A discussão de gênero e de sexualidade causa muito desconforto em vários círculos. Há quem não se sinta representade (a) (o)
pelas formas normalizantes de expressão: ele ou ela (como se só houvesse 2 possibilidades). Há quem fique desconfortável por
perceber que tem gente querendo ser algo que não estava previsto na ‘norma’. Essa divisão em dois, esse binarismo, deixa de
fora uma enorme variedade de possibilidades, que não são nem uma coisa, nem outra. E quem está nesse grupo, do nem uma
coisa nem outra, continua sendo gente, continua tendo direito de ser como é. Essa nova palavra, esse novo pronome de gênero
‘ile’, é uma tentativa de questionar a ‘norma’, a cis-heteronormatividade, aquele conceito que diz que ‘o certo é homem, macho
e masculino e mulher, fêmea e feminina’. Pode parecer estranho, já que o resto das palavras na língua portuguesa são femininas
ou masculinas.
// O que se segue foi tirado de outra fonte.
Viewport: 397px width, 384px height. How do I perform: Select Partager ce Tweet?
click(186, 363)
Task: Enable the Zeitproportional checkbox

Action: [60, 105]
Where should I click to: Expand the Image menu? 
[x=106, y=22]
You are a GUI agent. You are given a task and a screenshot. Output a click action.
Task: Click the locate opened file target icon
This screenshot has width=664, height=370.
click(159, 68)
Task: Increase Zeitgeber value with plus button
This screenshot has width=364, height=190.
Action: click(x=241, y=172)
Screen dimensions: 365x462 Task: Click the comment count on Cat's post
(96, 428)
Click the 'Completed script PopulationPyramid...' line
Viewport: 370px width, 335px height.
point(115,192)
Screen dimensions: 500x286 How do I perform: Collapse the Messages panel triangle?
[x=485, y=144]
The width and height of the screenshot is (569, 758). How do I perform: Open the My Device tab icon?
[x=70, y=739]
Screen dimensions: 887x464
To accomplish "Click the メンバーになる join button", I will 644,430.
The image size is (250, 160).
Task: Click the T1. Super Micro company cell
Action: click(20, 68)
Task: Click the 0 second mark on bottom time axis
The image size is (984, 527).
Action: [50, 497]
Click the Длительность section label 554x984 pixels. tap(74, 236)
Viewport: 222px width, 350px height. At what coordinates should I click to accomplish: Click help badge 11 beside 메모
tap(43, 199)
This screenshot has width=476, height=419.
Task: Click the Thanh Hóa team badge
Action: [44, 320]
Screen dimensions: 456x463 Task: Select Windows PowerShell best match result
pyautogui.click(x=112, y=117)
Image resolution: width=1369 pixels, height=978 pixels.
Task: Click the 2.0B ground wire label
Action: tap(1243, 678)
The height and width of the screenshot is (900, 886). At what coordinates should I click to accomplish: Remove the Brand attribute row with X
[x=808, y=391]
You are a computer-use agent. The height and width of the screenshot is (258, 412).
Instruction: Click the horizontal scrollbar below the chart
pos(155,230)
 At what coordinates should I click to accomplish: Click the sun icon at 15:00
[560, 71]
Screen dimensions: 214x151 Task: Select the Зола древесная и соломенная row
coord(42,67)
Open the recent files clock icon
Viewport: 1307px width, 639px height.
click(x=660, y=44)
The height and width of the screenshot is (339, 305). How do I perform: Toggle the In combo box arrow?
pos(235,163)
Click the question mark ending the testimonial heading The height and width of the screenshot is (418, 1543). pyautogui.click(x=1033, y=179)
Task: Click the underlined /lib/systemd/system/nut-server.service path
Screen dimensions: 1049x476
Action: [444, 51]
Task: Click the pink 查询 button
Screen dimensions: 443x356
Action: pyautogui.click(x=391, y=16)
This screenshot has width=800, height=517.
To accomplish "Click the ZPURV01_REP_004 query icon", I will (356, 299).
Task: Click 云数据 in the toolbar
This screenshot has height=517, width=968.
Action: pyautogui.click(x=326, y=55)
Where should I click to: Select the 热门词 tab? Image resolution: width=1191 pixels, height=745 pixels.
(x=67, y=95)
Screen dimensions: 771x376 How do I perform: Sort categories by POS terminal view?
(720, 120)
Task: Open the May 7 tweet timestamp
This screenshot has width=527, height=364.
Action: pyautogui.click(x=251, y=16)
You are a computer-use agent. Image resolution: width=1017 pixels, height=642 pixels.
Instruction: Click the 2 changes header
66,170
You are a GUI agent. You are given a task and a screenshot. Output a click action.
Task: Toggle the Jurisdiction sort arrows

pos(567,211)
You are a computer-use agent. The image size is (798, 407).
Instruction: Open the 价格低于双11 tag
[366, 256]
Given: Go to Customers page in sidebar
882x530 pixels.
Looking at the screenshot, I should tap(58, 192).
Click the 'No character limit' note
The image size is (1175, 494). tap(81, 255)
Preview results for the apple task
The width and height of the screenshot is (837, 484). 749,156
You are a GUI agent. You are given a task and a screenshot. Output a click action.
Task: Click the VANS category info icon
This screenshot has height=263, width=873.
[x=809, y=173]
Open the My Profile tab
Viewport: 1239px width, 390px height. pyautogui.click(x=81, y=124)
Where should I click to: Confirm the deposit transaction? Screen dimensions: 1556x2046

Fazer a concordância com ile pode ser difícil.
Ile é diretore*, diretor, ou diretora?
Ile é amigue*, amigo ou amiga?
Ile é aliade*, aliado ou aliada?
Cabe a cada ile nos dizer como se sente, como se reconhece.
Não importa como você escolheu apresentar seu eu não-binário, você é válido.
O próprio estranhamento que esta palavra causa nos ouvidos das pessoas já é parte da mudança.
Nos força a ter que lidar, lembrar e reconhecer que nossos padrões não são estáticos.
Que a vida não é estática, assim como nossa língua, que aceita os neologismos para poder retratar novas realidades.
Ile é um convite. Convida a diferença a coabitar. Convida nossa consciência a se expandir. Convida a suspender o pré-
conceito.  Aceita o convite?
*Usamos o ‘e’, e não ‘x’ ou ‘@’ por conta do leitor de palavras para deficientes visuais. Usamos o ‘e’ como tentativa de
inclusão do gênero não-binário na língua portuguesa e como alternativa para a usual generalização no masculino.